Der Beruf hat seine Sicherheit und Schutzfunktion verloren

Die Bedeutung, die die Arbeit in den westlichen Industriegesellschaften gewonnen hat, ist in der Historie beispiellos. Dieser starke Einfluss entsteht möglicherweise auch daraus, dass die Arbeitskraft die Grundlage der Sicherung der Existenz und gerade auch der individualisierten Lebensführung ist. Ulrich Beck schreibt: „Erwerbsarbeit und Beruf sind im Industriezeitalter zur Achse der Lebensführung geworden. Zusammen mit der Familie bildet sie das zweipolige Koordinatensystem, in dem das Leben in dieser Epoche befestigt ist.“ Das Erwachsensein steht seiner Meinung nach völlig unter den Sternen der Erwerbsarbeit – nicht nur allein aufgrund der zeitlichen Beanspruchung durch die Arbeit selbst, sondern auch deren Verarbeitung oder Planung in der Zeit außerhalb, sei es davor oder danach. Ulrich Beck war bis 2009 Professor für Soziologie an der Ludwig-Maximilians-Universität in München. Seither ist er Gastprofessor für Soziologie an der London School of Economics and Political Science.

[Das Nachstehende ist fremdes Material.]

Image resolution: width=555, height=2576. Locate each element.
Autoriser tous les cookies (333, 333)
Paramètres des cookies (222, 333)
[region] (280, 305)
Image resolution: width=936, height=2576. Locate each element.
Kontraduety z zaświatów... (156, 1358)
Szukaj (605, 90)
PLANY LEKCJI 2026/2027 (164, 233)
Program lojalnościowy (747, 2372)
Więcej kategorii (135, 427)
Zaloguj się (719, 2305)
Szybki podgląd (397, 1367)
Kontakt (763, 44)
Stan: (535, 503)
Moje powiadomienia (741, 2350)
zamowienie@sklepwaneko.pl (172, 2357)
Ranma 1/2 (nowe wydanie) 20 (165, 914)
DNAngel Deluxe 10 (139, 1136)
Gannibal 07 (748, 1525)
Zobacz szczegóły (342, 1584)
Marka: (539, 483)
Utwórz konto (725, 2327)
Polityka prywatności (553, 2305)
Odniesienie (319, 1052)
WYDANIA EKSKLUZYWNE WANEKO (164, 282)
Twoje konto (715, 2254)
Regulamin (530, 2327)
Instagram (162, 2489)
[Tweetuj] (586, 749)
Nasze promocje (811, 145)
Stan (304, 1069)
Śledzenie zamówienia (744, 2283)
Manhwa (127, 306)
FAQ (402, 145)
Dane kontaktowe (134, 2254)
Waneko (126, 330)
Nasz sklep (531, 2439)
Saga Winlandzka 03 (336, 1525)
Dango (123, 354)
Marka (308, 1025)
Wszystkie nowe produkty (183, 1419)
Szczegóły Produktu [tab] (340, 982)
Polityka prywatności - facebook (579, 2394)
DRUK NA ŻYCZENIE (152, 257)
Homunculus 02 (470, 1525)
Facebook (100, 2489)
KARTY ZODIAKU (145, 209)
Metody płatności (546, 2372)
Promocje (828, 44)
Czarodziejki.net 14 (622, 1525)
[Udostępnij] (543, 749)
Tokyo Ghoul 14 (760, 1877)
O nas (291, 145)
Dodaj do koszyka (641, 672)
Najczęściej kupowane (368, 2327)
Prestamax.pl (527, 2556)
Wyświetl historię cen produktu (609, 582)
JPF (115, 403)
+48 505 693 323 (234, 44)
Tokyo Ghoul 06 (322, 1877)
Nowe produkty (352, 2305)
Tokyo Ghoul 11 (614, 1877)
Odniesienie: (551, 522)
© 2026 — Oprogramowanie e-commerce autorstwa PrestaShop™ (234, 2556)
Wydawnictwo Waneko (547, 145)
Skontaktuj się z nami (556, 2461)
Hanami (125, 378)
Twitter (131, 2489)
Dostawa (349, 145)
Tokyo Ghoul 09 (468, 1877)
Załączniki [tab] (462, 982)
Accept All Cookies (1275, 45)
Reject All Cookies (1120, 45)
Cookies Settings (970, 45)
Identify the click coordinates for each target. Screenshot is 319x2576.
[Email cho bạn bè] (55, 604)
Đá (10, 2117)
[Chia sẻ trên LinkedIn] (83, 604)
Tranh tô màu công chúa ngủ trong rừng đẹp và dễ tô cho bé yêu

Der Beruf gibt einige Schlüsselinformationen über einen Menschen preis

Wenn jemand den Beruf seines Gegenübers versteht, glaubt er ihn zu kennen. Der Beruf dient laut Ulrich Beck als wechselseitige Schablone der Identifikation, mit der sich Menschen gegenseitig in ihren persönlichen Bedürfnissen und Fähigkeiten sowie in ihrer ökonomischen und sozialen Stellung einschätzen. Ulrich Beck hält es für sehr seltsam, eine Person mit dem Beruf gleichzusetzen, den diese ausübt. Dennoch muss er zugegen, dass der Beruf einige Schlüsselinformationen preisgibt wie Einkommen, Status, Sozialkontakte, mögliche Interessen und vieles mehr.

Für den deutschen Soziologen Helmut Schelsky sind Familie und Beruf die zwei großen Sicherheiten, die den Menschen in der Moderne geblieben ist. Helmut Schelsky sagte dies Mitte der 60er Jahre. Heute dagegen herrscht eine Epoche der totalen Unsicherheit. Früher verliehen Familie und Beruf dem Leben eine gewisse Innenstabilität. Im Beruf wurde dem Individuum der Zugang zu den gesellschaftlichen Wirkungszusammenhängen eröffnet. Der Berufsinhaber wurde zum Mitgestalter der Welt im Kleinen.

Die Industriegesellschaft ist durch und durch eine Erwerbsarbeitsgesellschaft

Auch heute noch garantiert der Beruf grundlegende Sozialerfahrungen, denn der Beruf ist ein Ort, an dem soziale Wirklichkeit in der Teilnahme, sozusagen aus erster Hand, erfahren werden kann. Allerdings hat der Beruf seine ehemaligen Sicherheiten und Schutzfunktionen verloren. Ulrich Beck schreibt: „Mit dem Beruf verlieren die Menschen ein mit der industriellen Epoche entstandenes, inneres Rückrat der Lebensführung. Die Probleme und Vorgaben der Erwerbsarbeit durchstrahlen die gesamte Gesellschaft.“

Die Industriegesellschaft ist laut Ulrich Beck auch außerhalb der Arbeit der Schematik des Lebens durch und durch eine Erwerbsarbeitsgesellschaft – in ihren Freuden und Leiden, in ihrem Begriff von Leistung, in ihrer Rechtfertigung von Ungleichheit, in ihrem Sozialrecht, in ihrer Machtbalance sowie in ihrer Politik und Kultur. Wenn sich in der Industriegesellschaft ein Systemwandel in der Erwerbsarbeit vollzieht, heißt das für Ulrich Beck, dass ihr dann auch ein Wandel in der gesamten Gesellschaft bevorsteht.